Задание → Перепишите дословно отрывок из текста для чтения, который начинается со слов "Ежедневник - Елена" и заканчивается словами "в серую кисею.".

Текст для чтения →
((
Ежедневник - Елена Кассель
Шрифт:
Интервал:
Закладка:
А ещё, что особенно приятно, Лионель ухитряется очень много всякого разного читать, так что, похоже, что у меня, вдобавок к i_shmael , появился ещё один человек, от которого я смогу узнавать про книжки...
В очередной раз – повезло!
Заоконный тополь топорщится веником, время от времени взмахивает лапами, как человек, бегущий за автобусом, потом затихает. Многолапое,– одна лапа жёлтая, одна голая, остальные держатся пока. И толстые крупные капли валятся, редкие, не попадая на стекло – дождь-не дождь, сито-решето. Вчера луна громадная вставала над крышами. Утренние узорные облака обратились в серую кисею.
))
Материал →
((
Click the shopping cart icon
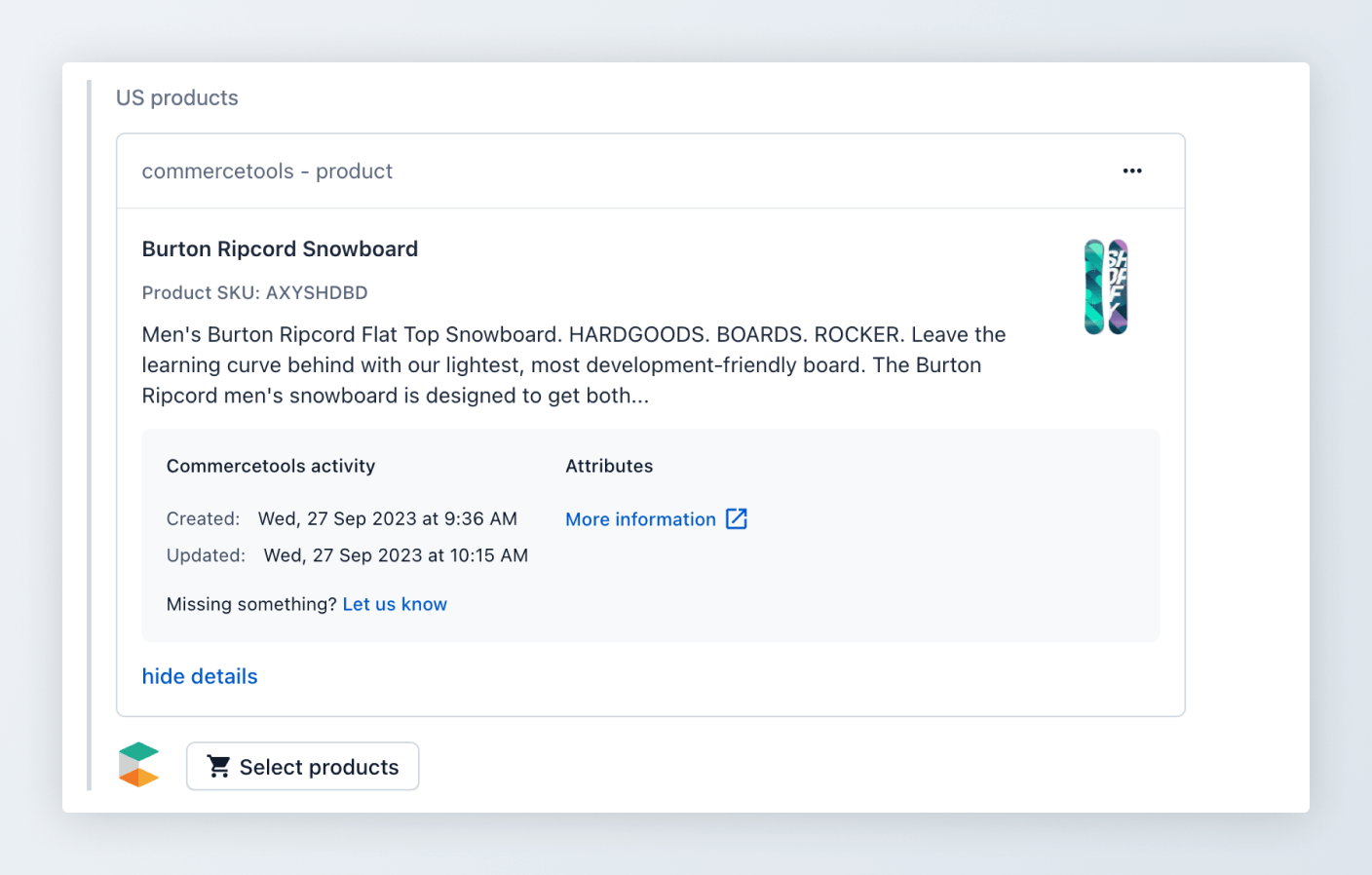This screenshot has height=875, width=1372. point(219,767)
))
((
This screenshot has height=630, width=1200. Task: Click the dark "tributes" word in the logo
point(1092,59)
))
Ответ →
Ежедневник - Елена Кассель
Шрифт:
Интервал:
Закладка:
А ещё, что особенно приятно, Лионель ухитряется очень много всякого разного читать, так что, похоже, что у меня, вдобавок к i_shmael , появился ещё один человек, от которого я смогу узнавать про книжки...
В очередной раз – повезло!
Заоконный тополь топорщится веником, время от времени взмахивает лапами, как человек, бегущий за автобусом, потом затихает. Многолапое,– одна лапа жёлтая, одна голая, остальные держатся пока. И толстые крупные капли валятся, редкие, не попадая на стекло – дождь-не дождь, сито-решето. Вчера луна громадная вставала над крышами. Утренние узорные облака обратились в серую кисею.